Set problem –
Reproduce the following listing verbatim, line by line, without altering any character.

++++

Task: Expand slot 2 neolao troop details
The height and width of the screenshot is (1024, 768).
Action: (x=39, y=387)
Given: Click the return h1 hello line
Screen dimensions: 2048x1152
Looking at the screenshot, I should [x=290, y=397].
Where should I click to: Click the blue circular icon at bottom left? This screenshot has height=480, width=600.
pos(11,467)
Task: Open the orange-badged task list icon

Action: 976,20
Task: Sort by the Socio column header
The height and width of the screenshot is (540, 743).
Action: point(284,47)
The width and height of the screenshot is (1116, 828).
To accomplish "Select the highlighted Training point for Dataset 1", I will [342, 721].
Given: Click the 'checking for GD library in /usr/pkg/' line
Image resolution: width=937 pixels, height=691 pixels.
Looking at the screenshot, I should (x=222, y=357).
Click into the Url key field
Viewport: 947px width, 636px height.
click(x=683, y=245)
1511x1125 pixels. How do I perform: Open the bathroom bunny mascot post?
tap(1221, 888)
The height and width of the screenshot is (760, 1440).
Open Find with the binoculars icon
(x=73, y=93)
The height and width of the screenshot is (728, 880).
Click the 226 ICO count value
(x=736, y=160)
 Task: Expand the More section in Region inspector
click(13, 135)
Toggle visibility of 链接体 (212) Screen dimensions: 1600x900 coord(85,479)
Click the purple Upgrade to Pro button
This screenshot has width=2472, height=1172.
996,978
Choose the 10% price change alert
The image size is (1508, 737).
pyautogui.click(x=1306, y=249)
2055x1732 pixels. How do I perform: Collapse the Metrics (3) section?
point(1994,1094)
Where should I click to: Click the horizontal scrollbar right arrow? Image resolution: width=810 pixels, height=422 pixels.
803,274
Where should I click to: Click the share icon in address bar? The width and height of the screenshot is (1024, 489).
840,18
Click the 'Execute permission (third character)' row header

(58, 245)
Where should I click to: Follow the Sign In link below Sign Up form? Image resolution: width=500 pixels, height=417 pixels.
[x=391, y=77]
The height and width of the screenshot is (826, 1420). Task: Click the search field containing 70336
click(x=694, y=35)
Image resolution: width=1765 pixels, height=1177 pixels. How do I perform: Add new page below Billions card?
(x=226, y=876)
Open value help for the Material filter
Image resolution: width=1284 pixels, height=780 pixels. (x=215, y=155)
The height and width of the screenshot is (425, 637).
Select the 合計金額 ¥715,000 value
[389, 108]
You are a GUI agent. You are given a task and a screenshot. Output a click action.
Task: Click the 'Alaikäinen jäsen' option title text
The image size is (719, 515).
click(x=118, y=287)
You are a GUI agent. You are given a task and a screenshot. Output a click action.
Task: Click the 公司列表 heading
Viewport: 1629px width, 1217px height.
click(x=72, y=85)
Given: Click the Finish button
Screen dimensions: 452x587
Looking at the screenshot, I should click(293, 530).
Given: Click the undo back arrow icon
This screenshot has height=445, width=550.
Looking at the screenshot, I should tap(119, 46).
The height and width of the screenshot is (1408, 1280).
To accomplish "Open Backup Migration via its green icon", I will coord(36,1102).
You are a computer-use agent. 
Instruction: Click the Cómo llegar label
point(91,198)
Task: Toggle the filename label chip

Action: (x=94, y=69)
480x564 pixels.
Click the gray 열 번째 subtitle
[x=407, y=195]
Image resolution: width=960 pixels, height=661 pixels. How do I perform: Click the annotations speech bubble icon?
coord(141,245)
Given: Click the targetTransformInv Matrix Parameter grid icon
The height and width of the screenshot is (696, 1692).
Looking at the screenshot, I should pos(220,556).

++++

Answer below –
Task: Expand slot 2 neolao troop details
The height and width of the screenshot is (1024, 768).
Action: (x=39, y=387)
Given: Click the return h1 hello line
Screen dimensions: 2048x1152
Looking at the screenshot, I should [x=290, y=397].
Where should I click to: Click the blue circular icon at bottom left? This screenshot has height=480, width=600.
pos(11,467)
Task: Open the orange-badged task list icon

Action: 976,20
Task: Sort by the Socio column header
The height and width of the screenshot is (540, 743).
Action: point(284,47)
The width and height of the screenshot is (1116, 828).
To accomplish "Select the highlighted Training point for Dataset 1", I will [342, 721].
Given: Click the 'checking for GD library in /usr/pkg/' line
Image resolution: width=937 pixels, height=691 pixels.
Looking at the screenshot, I should (x=222, y=357).
Click into the Url key field
Viewport: 947px width, 636px height.
click(x=683, y=245)
1511x1125 pixels. How do I perform: Open the bathroom bunny mascot post?
tap(1221, 888)
The height and width of the screenshot is (760, 1440).
Open Find with the binoculars icon
(x=73, y=93)
The height and width of the screenshot is (728, 880).
Click the 226 ICO count value
(x=736, y=160)
 Task: Expand the More section in Region inspector
click(13, 135)
Toggle visibility of 链接体 (212) Screen dimensions: 1600x900 coord(85,479)
Click the purple Upgrade to Pro button
This screenshot has width=2472, height=1172.
996,978
Choose the 10% price change alert
The image size is (1508, 737).
pyautogui.click(x=1306, y=249)
2055x1732 pixels. How do I perform: Collapse the Metrics (3) section?
point(1994,1094)
Where should I click to: Click the horizontal scrollbar right arrow? Image resolution: width=810 pixels, height=422 pixels.
803,274
Where should I click to: Click the share icon in address bar? The width and height of the screenshot is (1024, 489).
840,18
Click the 'Execute permission (third character)' row header

(58, 245)
Where should I click to: Follow the Sign In link below Sign Up form? Image resolution: width=500 pixels, height=417 pixels.
[x=391, y=77]
The height and width of the screenshot is (826, 1420). Task: Click the search field containing 70336
click(x=694, y=35)
Image resolution: width=1765 pixels, height=1177 pixels. How do I perform: Add new page below Billions card?
(x=226, y=876)
Open value help for the Material filter
Image resolution: width=1284 pixels, height=780 pixels. (x=215, y=155)
The height and width of the screenshot is (425, 637).
Select the 合計金額 ¥715,000 value
[389, 108]
You are a GUI agent. You are given a task and a screenshot. Output a click action.
Task: Click the 'Alaikäinen jäsen' option title text
The image size is (719, 515).
click(x=118, y=287)
You are a GUI agent. You are given a task and a screenshot. Output a click action.
Task: Click the 公司列表 heading
Viewport: 1629px width, 1217px height.
click(x=72, y=85)
Given: Click the Finish button
Screen dimensions: 452x587
Looking at the screenshot, I should click(293, 530).
Given: Click the undo back arrow icon
This screenshot has height=445, width=550.
Looking at the screenshot, I should tap(119, 46).
The height and width of the screenshot is (1408, 1280).
To accomplish "Open Backup Migration via its green icon", I will coord(36,1102).
You are a computer-use agent. 
Instruction: Click the Cómo llegar label
point(91,198)
Task: Toggle the filename label chip

Action: (x=94, y=69)
480x564 pixels.
Click the gray 열 번째 subtitle
[x=407, y=195]
Image resolution: width=960 pixels, height=661 pixels. How do I perform: Click the annotations speech bubble icon?
coord(141,245)
Given: Click the targetTransformInv Matrix Parameter grid icon
The height and width of the screenshot is (696, 1692).
Looking at the screenshot, I should pos(220,556).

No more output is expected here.